Out of Network: The Future of Emergency Medicine is on the Line

By Mike Ruzek, DO, YPS Chair-Elect
 
While the fight to end surprise billing plays out on Capitol Hill and in the media, insurance companies continue to advocate for legislation that increases their bottom lines and employ divisive tactics in an attempt to undermine the patient-clinician relationship.
 
There is real concern that proposals being considered in Congress that include benchmarking or rate setting will impact emergency physician groups of all sizes; but smaller, independent groups will be particularly hard-hit, endangering access to lifesaving care for Americans residing in communities across the country who are served by these groups of emergency physicians. These proposals will result in an avoidable and lucrative giveaway to the insurance industry. Smaller groups are already disadvantaged when attempting to negotiate contracts with insurers, and rate-setting could drive them out of the market entirely, leading to increased consolidation, reduced competition, and higher costs throughout the health care system.
 
For years, insurers have been manipulating the health care system to reap excess profits. And now they are using those profits to lobby Congress to interfere with the free market and increase insurers’ advantage over physicians without concern about what that could mean for patients. As Congress works to protect patients from surprise bills, it should listen to the American people and not swing the scales further in favor of the insurance industry. 
 
We’ve heard that Congress has been swayed by a recent surge in physicians
who have spoken up about their concerns. ACEP has a surprise billing toolkit that provides resources to help you raise your voice, including talking points, FAQs about the issue, and sample social media posts for you to use. (You have to be logged into the ACEP website as a member to access the toolkit.)

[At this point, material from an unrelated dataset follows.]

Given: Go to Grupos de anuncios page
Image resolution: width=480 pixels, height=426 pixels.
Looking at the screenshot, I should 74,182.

Let your representatives know that an independent dispute resolution (IDR) process MUST be included in ANY surprise medical billing legislation.

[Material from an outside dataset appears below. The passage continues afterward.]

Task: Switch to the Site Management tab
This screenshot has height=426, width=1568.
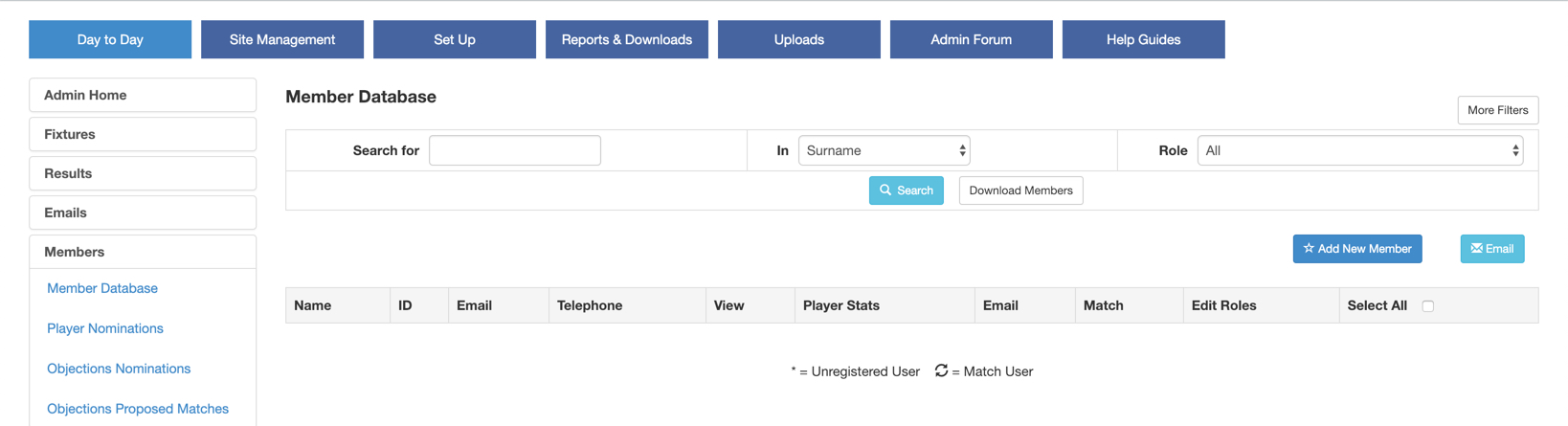Action: 282,39
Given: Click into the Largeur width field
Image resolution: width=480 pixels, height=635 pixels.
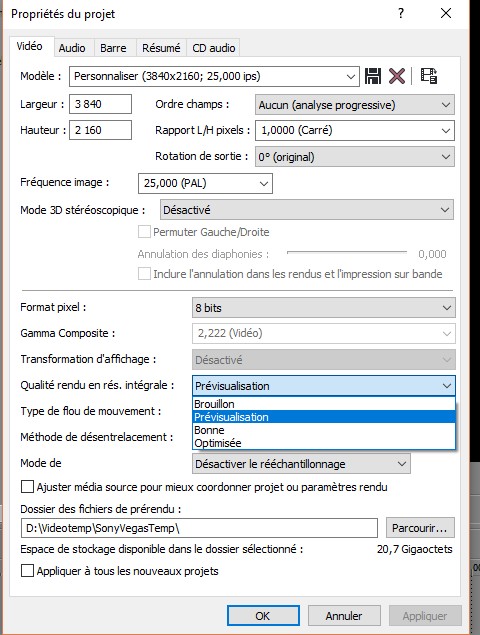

Any surprise billing legislation passed that does not include an IDR process, but rather rate setting to determine the payment amount for out-of-network care, will create an unsustainable healthcare system, hurting patients, clinicians and hospitals. The government rate setting approach proposed by the Senate would cause clinicians to bear more than their fair share of the uncompensated care not paid by insurance companies.

If we do not give this our best effort and Congress passes the insurer-backed, rate-setting solution, there will be significant impacts:

  • Physicians will see lower reimbursement rates. 
  • Insurers will cancel contracts.
  • Patients will lose access to the crucial care you work so hard to provide every single day.

I encourage you to take action and send a message to your legislators. Together, we have made significant strides, but we have the potential to make an even greater impact if legislators hear your voice.